A model of relentless consistency, she powered Canada's speed skating team to Olympic glory with four medals across two Games.
Kristina Groves didn't always grab the single gold-medal headline, but her steady excellence made her the backbone of Canadian speed skating for a decade. Emerging from Ottawa's grassroots skating clubs, she broke onto the World Cup circuit with a powerful, efficient stride. Her breakthrough came at the 2006 Turin Olympics, where she captured silver in the 1500m and in the team pursuit, a new event she helped legitimize. Four years later in Vancouver, she doubled down with another 1500m silver and a bronze in the 3000m, delivering under intense home-nation pressure. Off the ice, her thoughtful, analytical approach to training and her advocacy for clean sport reflected a deeper understanding of her craft, cementing her legacy as one of Canada's most complete skaters.
1965–1980
The latchkey kids. Raised during divorce, recession, and the end of the Cold War. Skeptical, self-reliant, media-literate. They invented indie culture, grunge, and the early internet — then watched the Boomers take credit.

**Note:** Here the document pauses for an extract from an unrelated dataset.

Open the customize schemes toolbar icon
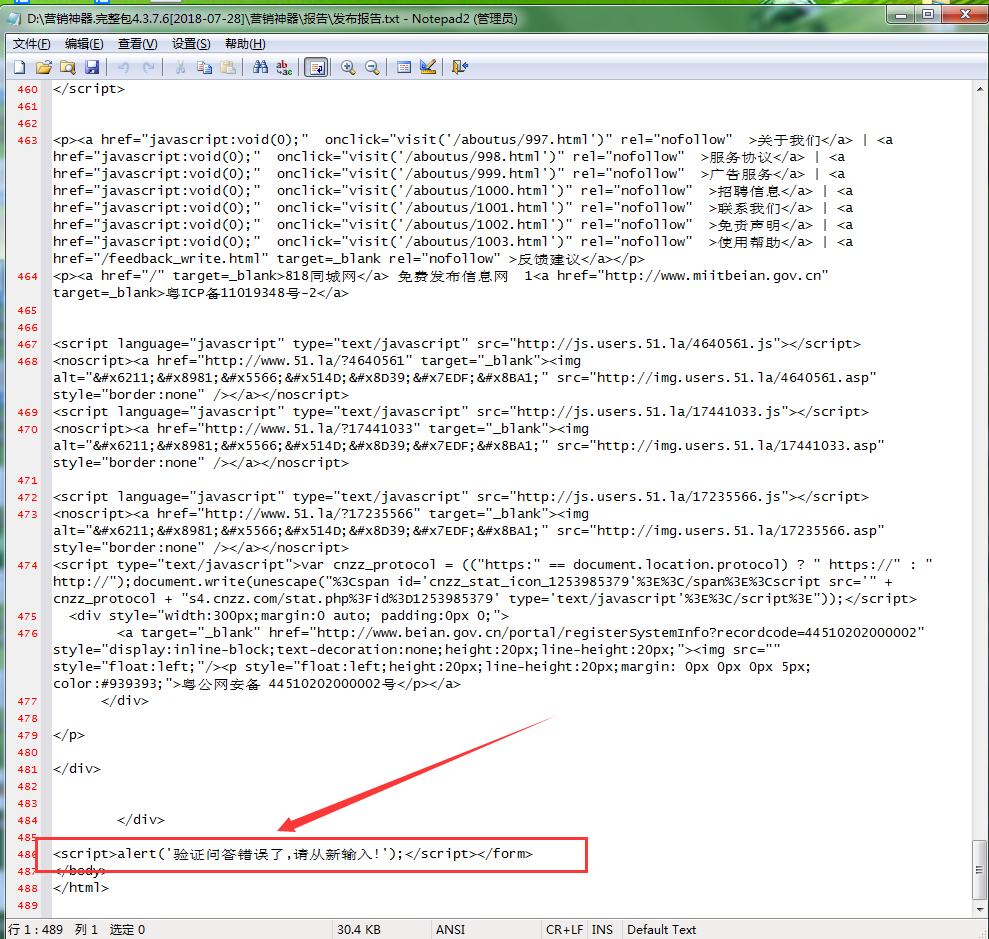The width and height of the screenshot is (989, 939). pyautogui.click(x=428, y=67)
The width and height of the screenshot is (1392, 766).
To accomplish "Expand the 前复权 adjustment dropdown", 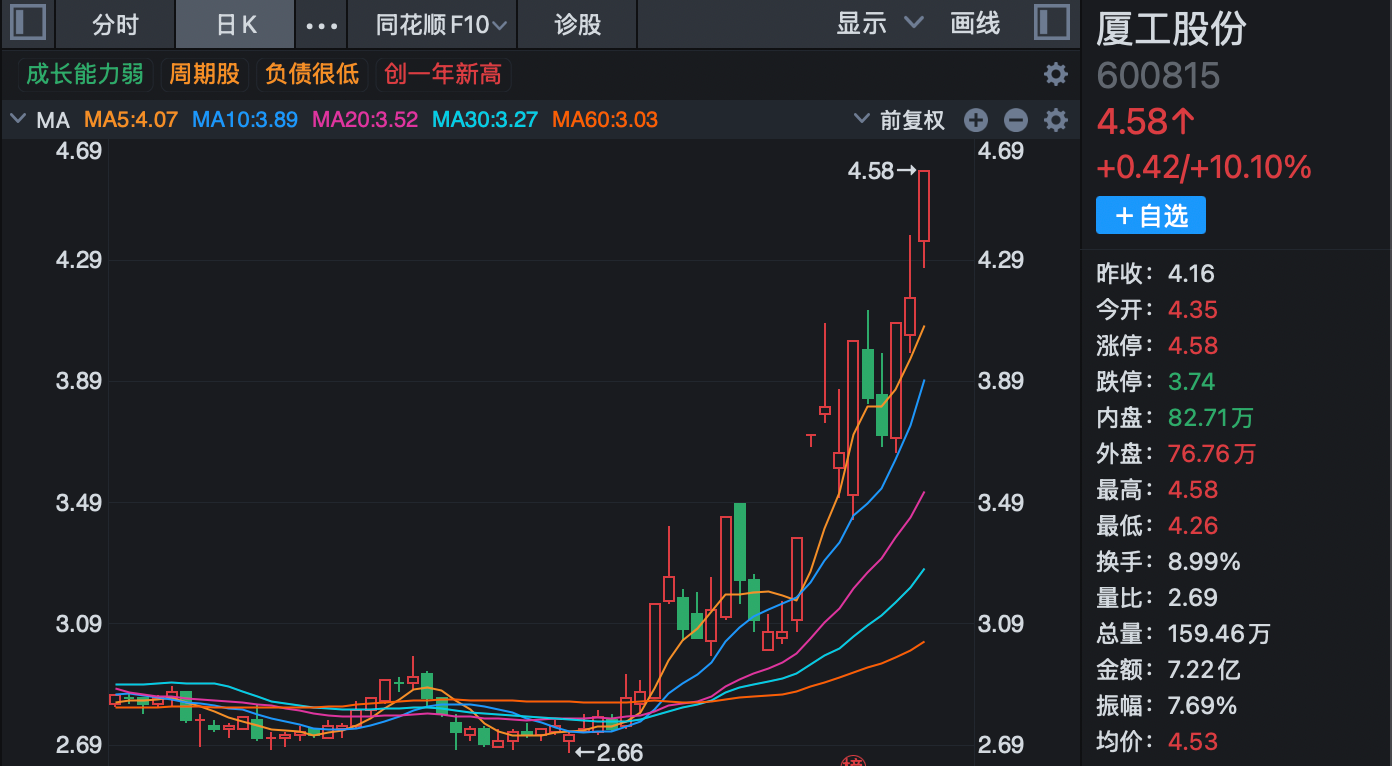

Kristina was born in 1976, placing them squarely in the Generation X. The events that shaped this generation — economic uncertainty, the end of the Cold War, and the rise of personal computing — shaped the world they entered and the choices available to them.
The biggest hits of 1976
#1 Movie
Rocky
Best Picture
Rocky
#1 TV Show
All in the Family
The world at every milestone
Apple Computer founded; US bicentennial
MTV launches; first Space Shuttle flight; AIDS identified
Berlin Wall falls; Tiananmen Square protests
LA riots after Rodney King verdict
Nelson Mandela elected president of South Africa
Princess Diana dies in Paris car crash; Harry Potter published
Twitter launches; Pluto reclassified as dwarf planet
Donald Trump elected president; Brexit vote
She studied kinesiology at the University of Calgary while training at the Olympic Oval.
She is an avid cyclist and often used long-distance biking as part of her summer training regimen.
After retiring, she worked as a high-performance advisor for Cycling Canada.
“My focus was always on the process, on the next stroke and the next turn.”